Cardiovascular diseases (CVD) refer to numerous conditions that can affect the functioning of the heart like damaged vessels, clogged arteries or blot clots. They are mostly caused due to unwanted build-up of fatty deposits in the arteries that can obstruct the flow of blood to the heart. According to the new research, published in the Journal of the American College of Cardiology. cardiovascular problems like heart disease and stroke account for almost one-third of deaths around the world.
In the last few years, the rate of cardiovascular diseases has been on a rise affecting millions around the world and it has turned into an alarming health threat. Heart diseases, which were once considered to be age-related problems, are now plaguing the young and the old and have become a common lifestyle concern. According to the report, peripheral artery disease was the most prevalent cardiovascular disease worldwide while stroke was the second-leading cause of death globally.
Researchers also noted that countries across Eastern Europe, Central Asia, the Middle East, South America, sub-Saharan Africa, and Oceania accounted for the greatest number of cardiovascular deaths. According to lead author of the research and assistant professor at the University of Washington, Gregory Roth, “Trends in CVD mortality are no longer declining for high-income regions and low- and middle-income countries are also seeing more CVD-related deaths.”
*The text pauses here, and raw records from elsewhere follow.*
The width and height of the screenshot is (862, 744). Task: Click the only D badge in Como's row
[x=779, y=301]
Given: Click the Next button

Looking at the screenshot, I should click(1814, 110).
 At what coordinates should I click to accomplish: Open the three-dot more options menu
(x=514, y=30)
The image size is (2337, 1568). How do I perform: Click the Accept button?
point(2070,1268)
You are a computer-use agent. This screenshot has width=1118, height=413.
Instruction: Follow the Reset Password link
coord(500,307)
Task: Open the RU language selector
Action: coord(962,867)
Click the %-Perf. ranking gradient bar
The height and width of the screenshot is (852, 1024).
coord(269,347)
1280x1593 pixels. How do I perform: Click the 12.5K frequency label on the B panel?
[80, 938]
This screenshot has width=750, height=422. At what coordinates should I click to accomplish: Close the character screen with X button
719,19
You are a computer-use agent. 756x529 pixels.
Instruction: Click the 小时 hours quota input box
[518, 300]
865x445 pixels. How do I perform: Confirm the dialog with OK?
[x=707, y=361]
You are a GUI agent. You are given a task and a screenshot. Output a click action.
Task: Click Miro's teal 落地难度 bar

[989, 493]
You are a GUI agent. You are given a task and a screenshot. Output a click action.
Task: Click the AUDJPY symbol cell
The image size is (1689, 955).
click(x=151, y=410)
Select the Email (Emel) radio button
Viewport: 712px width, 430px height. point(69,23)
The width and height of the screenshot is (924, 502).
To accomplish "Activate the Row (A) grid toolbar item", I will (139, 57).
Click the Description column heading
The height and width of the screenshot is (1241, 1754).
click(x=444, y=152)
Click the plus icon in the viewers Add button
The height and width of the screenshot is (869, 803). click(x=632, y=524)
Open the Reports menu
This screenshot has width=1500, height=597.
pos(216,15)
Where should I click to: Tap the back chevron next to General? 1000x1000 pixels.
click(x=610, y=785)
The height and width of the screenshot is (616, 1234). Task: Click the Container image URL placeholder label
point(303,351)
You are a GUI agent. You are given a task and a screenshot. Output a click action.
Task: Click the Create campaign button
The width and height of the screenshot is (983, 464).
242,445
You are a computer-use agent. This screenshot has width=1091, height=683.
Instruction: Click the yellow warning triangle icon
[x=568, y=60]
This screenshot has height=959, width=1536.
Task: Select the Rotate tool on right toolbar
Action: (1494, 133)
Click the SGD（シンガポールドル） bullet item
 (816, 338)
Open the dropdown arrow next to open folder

As per their shocking statistics, in 2015, there were more than 400 million people living with CVD and nearly 18 million CVD deaths globally. Between 1990 and 2010, the age-standardized death rate dropped globally, driven by improvements in high-income countries, but that progress has slowed down over the last five years. In 1990, there were about 393 deaths for every 100,000 people from CVD globally. This number fell to 307 deaths per 100,000 in 2010 and over the next five years decreased only slightly to 286 deaths per 100,000.
Further, the prevalence of cardiovascular diseases like coronary artery disease, atrial fibrillation, heart failure, stroke and peripheral arterial disease was highest across sub-Saharan Africa, Eastern and Central Europe, and Central Asia. Some of the lowest rates occurred in high-income Asian countries such as Singapore, Japan and South Korea, and southern South American countries.
Researchers used a measure of development status combining factors like education, fertility and income to discover that the CVD mortality first increased, then declined steeply only to plateau in the last few years for the given time period. The most common factors of the increasing risk of cardiovascular diseases have been identified as smoking, poor diet, sedentary lifestyles and obesity that can lead to high cholesterol and hypertension which act as precursors to cardiovascular diseases.